What a great toy for kids!  Nothing is safer for little kids to play with than broken glass, right?   I guess its main function was to make other toys of the era seem fairly safe by comparison--toys such as Jarts, Slip 'n' Slides, and Creepy Crawlers (which had the brilliant idea of having kids pour chemicals onto an open 450 degree hot plate and breathe in the resulting toxic fumes, and then try to remove them from the hot surface with their fingers).

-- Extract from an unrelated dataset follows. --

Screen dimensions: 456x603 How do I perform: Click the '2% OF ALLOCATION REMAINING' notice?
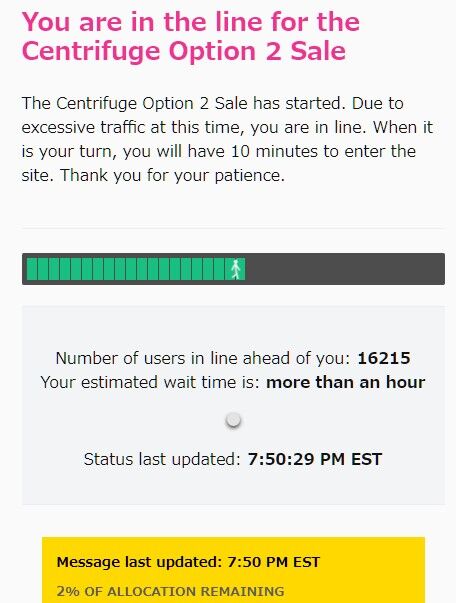(170, 591)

We had very simmilliar childhoods...., loved creeoy crawers. My sister had a "flower making kit" where you bent wire and then dipped the wire loops into a plastic goo.  I don't know how many brain cells died using that littlet craft. My mom's hope chest is still stained by the chemicals.    let's no forget the wood burning kits....fark those hurt.  Chemistry sets with  chemicals and alchohol burners, clackers....
 
2013-09-09 03:39:31 PM
I don't always recycle my beer and wine bottles, but when I do, I look like a raging alcoholic.